If you are sick, TELL your provider. Don’t be worried that they won’t come, it will ensure they equip your carer with the correct protective equipment such as masks, gloves etc and they will still be able to assist you.

Groceries Ask your carer to wipe down any packaging, groceries and parcels that come into your house. It is still up for debate as to how long the virus can live on objects and materials so it doesn’t hurt to do a bit of extra cleaning during this time.

  • Keep one half of the table or bench for cleaned groceries and the other half for ones just in from the shop.
  • Wipe down each item before placing on the “cleaned” half of the table with a disinfectant.
  • Wipe down or spray all plastic items and packages

Handling food packaging

  • Washing hands before handling
  • Hold wrapper and keep food free of contact while placing on a plate from home
  • Microwave or heat food whenever possible

Maintaining distance in a car
Current advice is to stay home and avoid as much contact as possible but if you find yourself having to be in the car with your carer or taking a taxi/ uber, try to maintain as much distance as possible. Sitting in the diagonal back seat, from the driver, with windows open is an option. Bring hand sanitiser and wash your hands as soon as possible.

Getting some fresh air
Part of keeping healthy is maintaining movement, fresh air and not feeling like you are cooped up in your house for an undetermined amount of time.
Can you go for a walk around the block without coming into contact with anyone? If not, can you set yourself up in a nice spot in your front or back yard, balcony or porch?

If you are unable to move around as easily these days and find yourself inside more often than not, opening all curtains and some windows will help with fresh circulating air and bright natural light to really lift your spirits. Can you position a nice comfortable chair near one of these windows giving you a view out to your garden or onto the street?

If you are not yet familiar with YouTube, ask you carer to help you search for some relaxing movement videos. The longer self-isolation and lock downs persist, the more creative people are getting and you will find all sorts of free exercise videos for all levels online.

Stress The outbreak of COVID-19 is a stressful time for everyone.

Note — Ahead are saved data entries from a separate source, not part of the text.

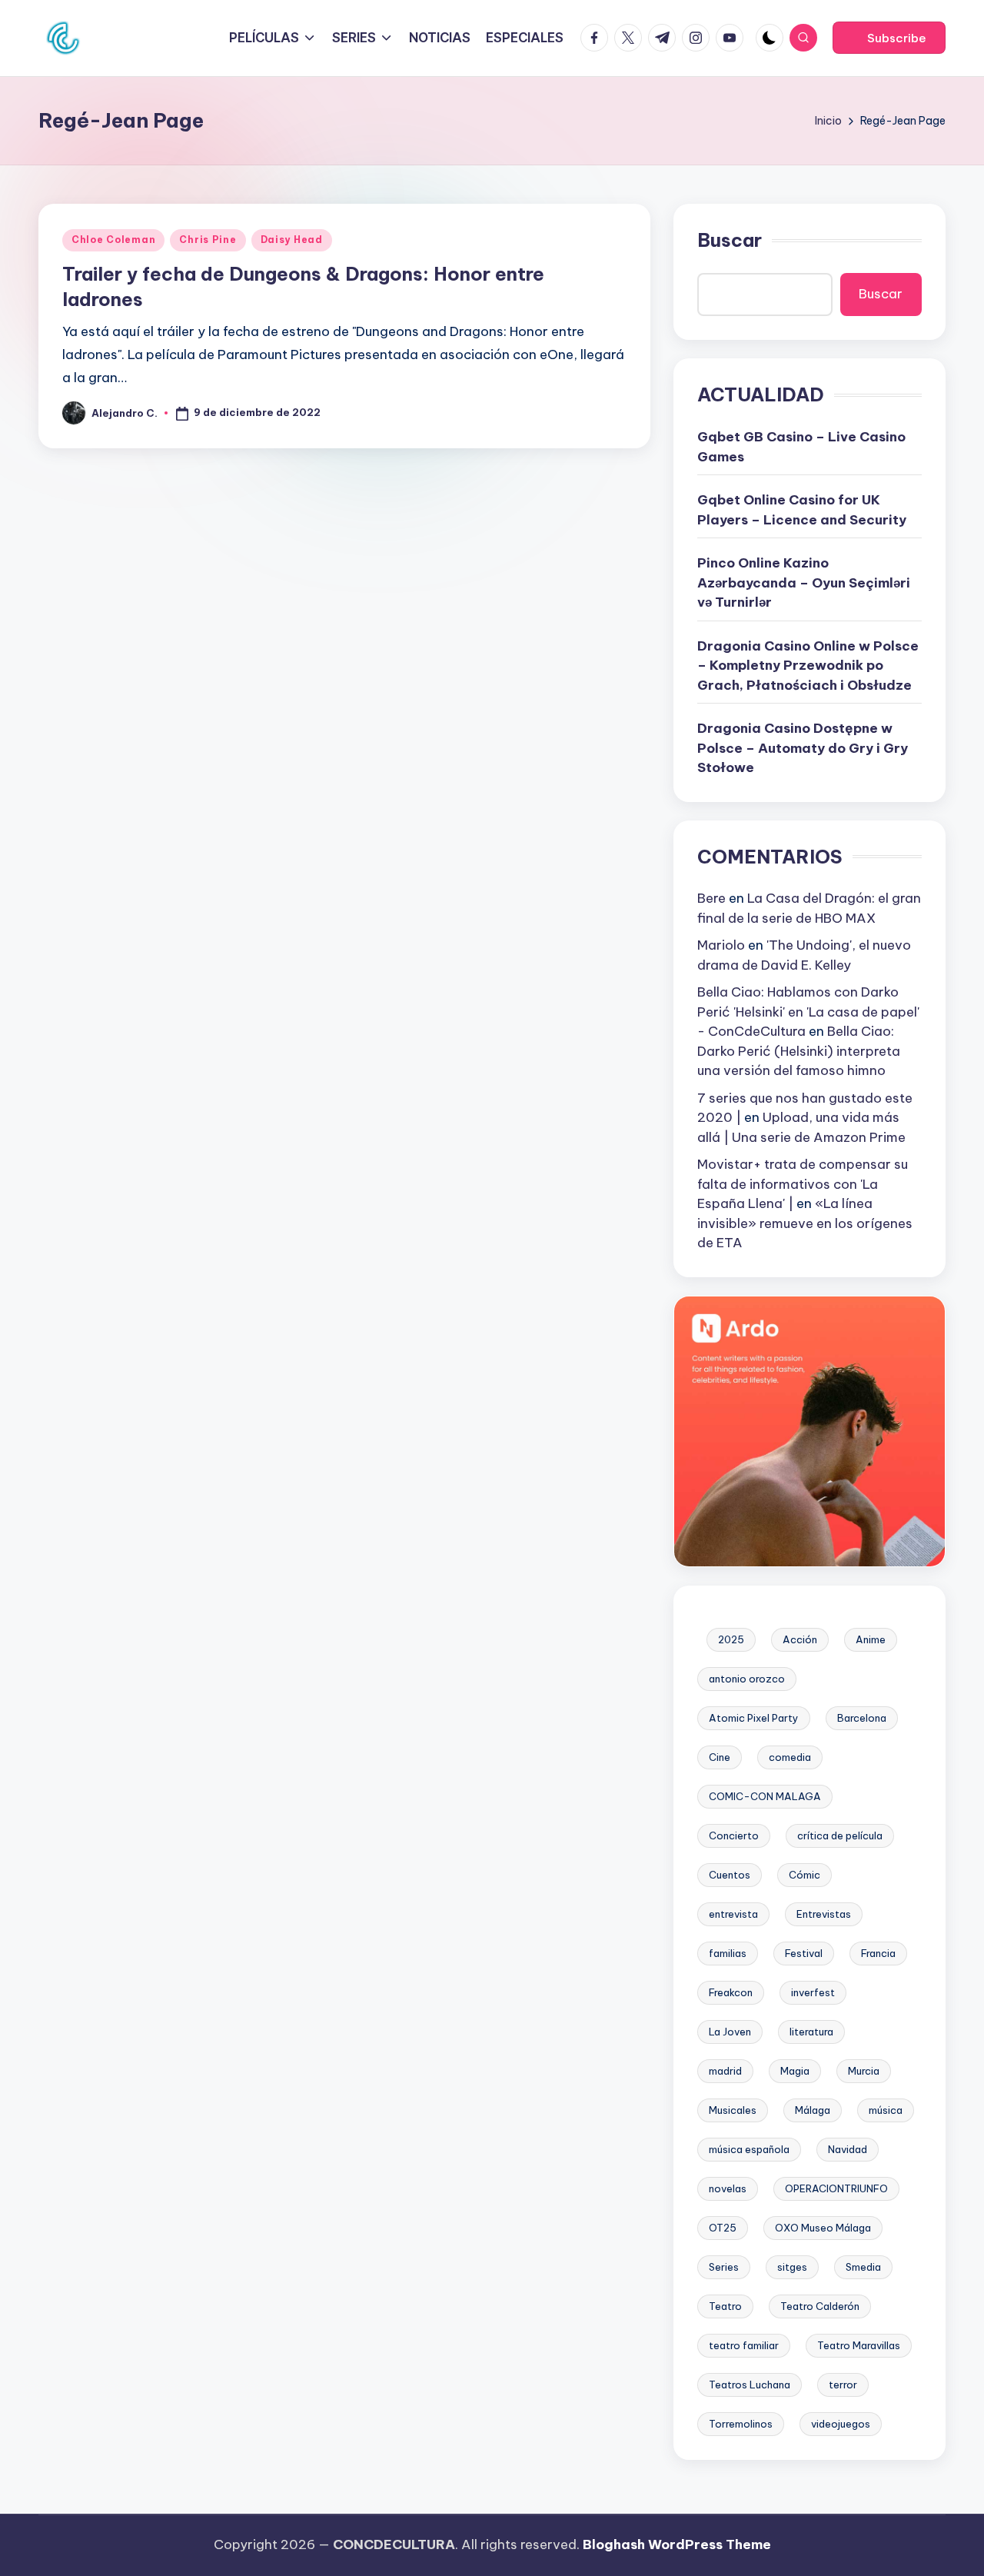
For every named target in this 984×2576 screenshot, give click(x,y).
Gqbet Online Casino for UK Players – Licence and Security (801, 509)
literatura (811, 2031)
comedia (790, 1757)
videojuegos (840, 2424)
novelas (727, 2188)
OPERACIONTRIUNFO (836, 2188)
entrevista (733, 1914)
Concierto (734, 1835)
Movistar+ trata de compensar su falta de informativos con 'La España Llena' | (802, 1184)
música (886, 2110)
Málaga (812, 2110)
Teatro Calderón (819, 2306)
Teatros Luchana (749, 2384)
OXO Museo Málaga (823, 2228)
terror (843, 2384)
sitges (792, 2267)
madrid (725, 2071)
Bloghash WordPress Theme (677, 2544)
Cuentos (729, 1875)
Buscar (729, 239)
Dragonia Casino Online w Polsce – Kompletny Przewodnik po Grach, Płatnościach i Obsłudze (808, 665)
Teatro (725, 2306)
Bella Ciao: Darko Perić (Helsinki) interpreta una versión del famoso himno (798, 1051)
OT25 (722, 2228)
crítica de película (840, 1835)
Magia (794, 2071)
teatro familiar (744, 2345)
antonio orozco (747, 1678)
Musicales (732, 2110)
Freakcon (731, 1992)
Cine (719, 1757)
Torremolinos (741, 2424)
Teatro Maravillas (858, 2345)
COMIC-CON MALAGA (765, 1796)
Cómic (804, 1875)
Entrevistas (823, 1914)
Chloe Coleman (113, 239)
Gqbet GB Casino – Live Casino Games (801, 446)
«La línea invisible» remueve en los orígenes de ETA (805, 1223)
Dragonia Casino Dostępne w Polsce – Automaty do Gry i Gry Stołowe (802, 748)
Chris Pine (207, 239)
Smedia (863, 2267)
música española (749, 2149)
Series (724, 2267)
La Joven (730, 2031)
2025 (731, 1639)
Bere (711, 898)
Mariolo (721, 945)
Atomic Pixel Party (754, 1718)
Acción (800, 1639)
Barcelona (861, 1718)
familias (727, 1953)
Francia (878, 1953)
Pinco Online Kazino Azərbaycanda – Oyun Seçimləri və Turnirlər (803, 582)
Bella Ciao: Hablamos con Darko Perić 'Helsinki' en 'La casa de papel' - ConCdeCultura (808, 1011)
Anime (871, 1639)
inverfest (813, 1992)
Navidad (847, 2149)
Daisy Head (292, 239)
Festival (804, 1953)
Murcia (863, 2071)
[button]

  • Take breaks from watching, reading, or listening to news stories, including social media. Hearing about the pandemic repeatedly can be upsetting and half of what you are reading is unfounded.
  • Take care of your body. Take deep breaths, stretch, or meditate. Try to eat healthy, well-balanced meals, exercise regularly, get plenty of sleep, and avoid alcohol and drugs.
  • Make time to unwind. Try to do some other activities you enjoy.
  • Connect with others. Talk with people you trust about your concerns and how you are feeling. Aside from the phone, there are many ways to get in touch now- ask your carer about setting you up with one of these video call services, or click below for how:
  • Just because museums and galleries closed for now, doesn’t mean art is dead. Now you can watch live symphonies, do a virtual tour of a gallery or even watch feeding time at the zoo!

COVID-19 and people with Dementia for carers and family

For people living with dementia or some form of cognitive impairment, the ability to follow instruction or to alert others about potential symptoms may be a challenge. This is especially so where there is a limited capacity to communicate verbally or express pain and discomfort. In this situation, observation by someone who knows the person with dementia may assist in identifying changes in their health.

If you are regularly in contact with a person living with dementia, maintaining that routine as much as possible is important. If events or activities are cancelled try to provide alternative engagement within the home. There are many activity ideas on Dementia Australia’s website, available here

I need a Home Care assessment; are they still being conducted?

Older Australians can access short term home support services (such as meals or personal care) in an emergency without having had an aged care assessment.
Assessments can also be conducted using telehealth (video link) rather than face-to-face where appropriate. Speak with a home care provider about these measures.

Sources for reliable information:

A public information hotline is provided by Health Direct – 1800 675 398.